Create Your Chainable Data Type
Have you ever wondered why then and catch work and how you could make one for your Data...
Enable Chaining of Any Type
We might all be familiar with chain syntax of Promises wherein to avoid callback hell we use then and catch methods
Ex:
fetch('https://...')
.then(res => log(res.data))
.catch(err => log(err))
But this might seem like magic but what if i tell you that there is a way you can get this functionality and chainable behavior for your custom functions...

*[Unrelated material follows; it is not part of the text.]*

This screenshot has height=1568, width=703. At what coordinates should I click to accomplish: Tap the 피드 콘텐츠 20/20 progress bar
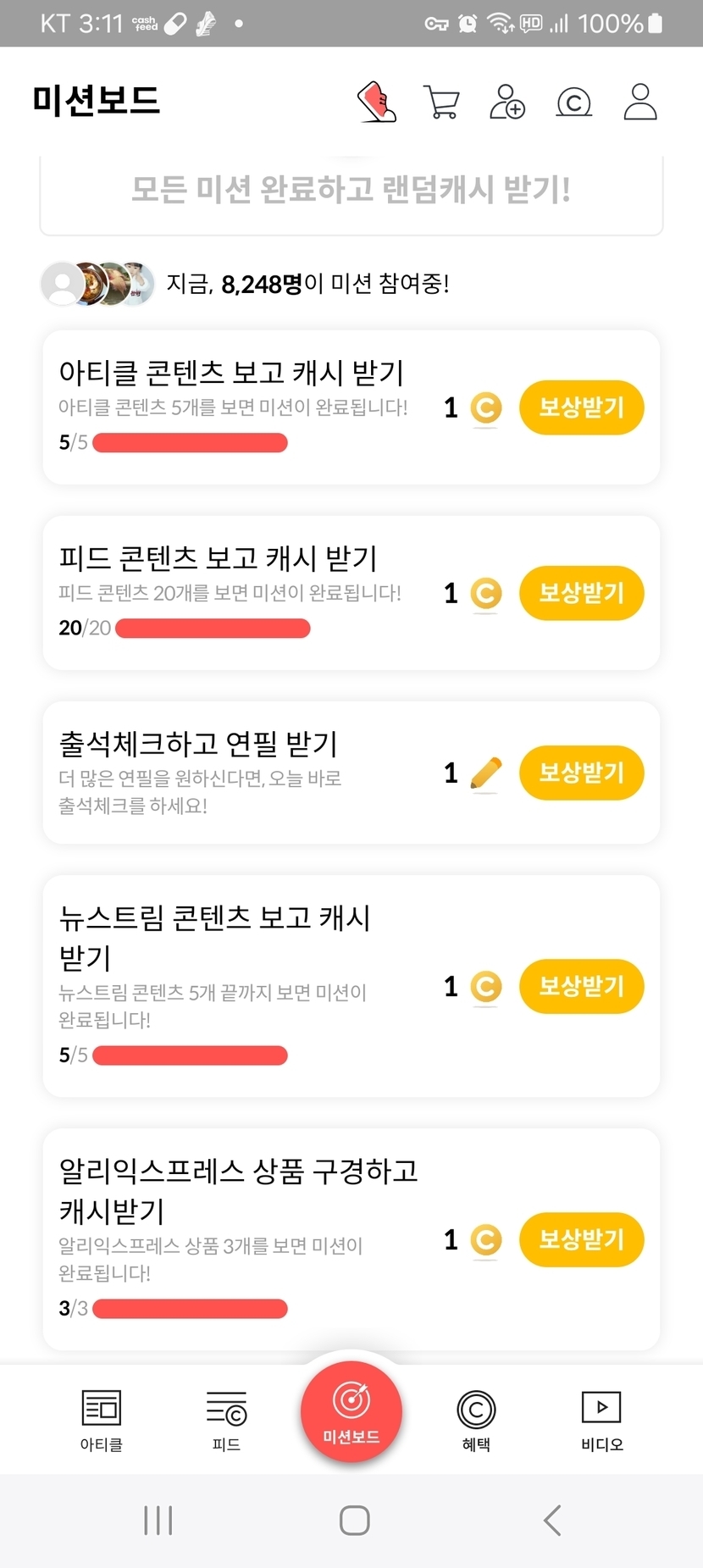click(213, 629)
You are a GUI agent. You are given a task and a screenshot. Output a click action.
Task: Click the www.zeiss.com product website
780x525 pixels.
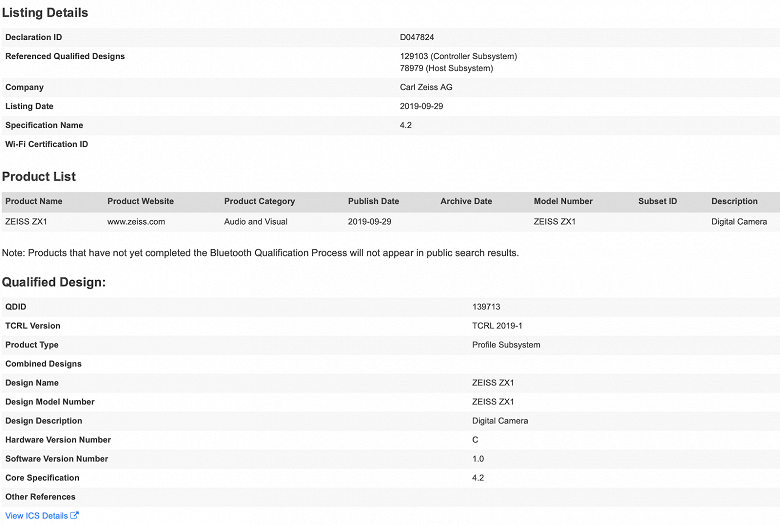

If you think deeply you'll start to notice that chainable methods on Promise they are following a contract that no matter what it always precedes and succeeds a Promise and hence the behavior
Lets take a custom fn
const getNextChar = str => {
const trimmed = str.trim()
const number = parseInt(trimmed)
const nextNumber = Number(number + 1)
return String.fromCharCode(nextNumber)
}
console.log(getNextChar('64')) // Print 'A'
Now Before we start implementing our chainable we need to make sure to contain our data in a Defined Type
So say our contract is called Box
This is how its Abstract Data Type will look like
const Box = x => ({
chain: f => Box(f(x)),
fold: f => f(x)
})
chain
function on our Box will allow us to go on chaining methods to it and always guarantee that it adheres to Box
type
fold
function allows us to escape the Box and give the value it wraps around
So following this now I can convert the above getNextChar()
as chainable -
const getNextChar_ = str =>
Box(str)
.chain(x => x.trim())
.chain(parseInt)
.chain(num => Number(num + 1))
.fold(String.fromCharCode)
console.log(getNextChar_('64')) // Print 'A'
This is how by Defining a Contract that our Type must follow, we successfully made our custom str chainable and made it more Declarative!
This mapping of Data into its custom Box type and vice-versa is the foundation block of what we call Functors
in Programming Architecture
Now you know what to do when you want your data to be pipelined!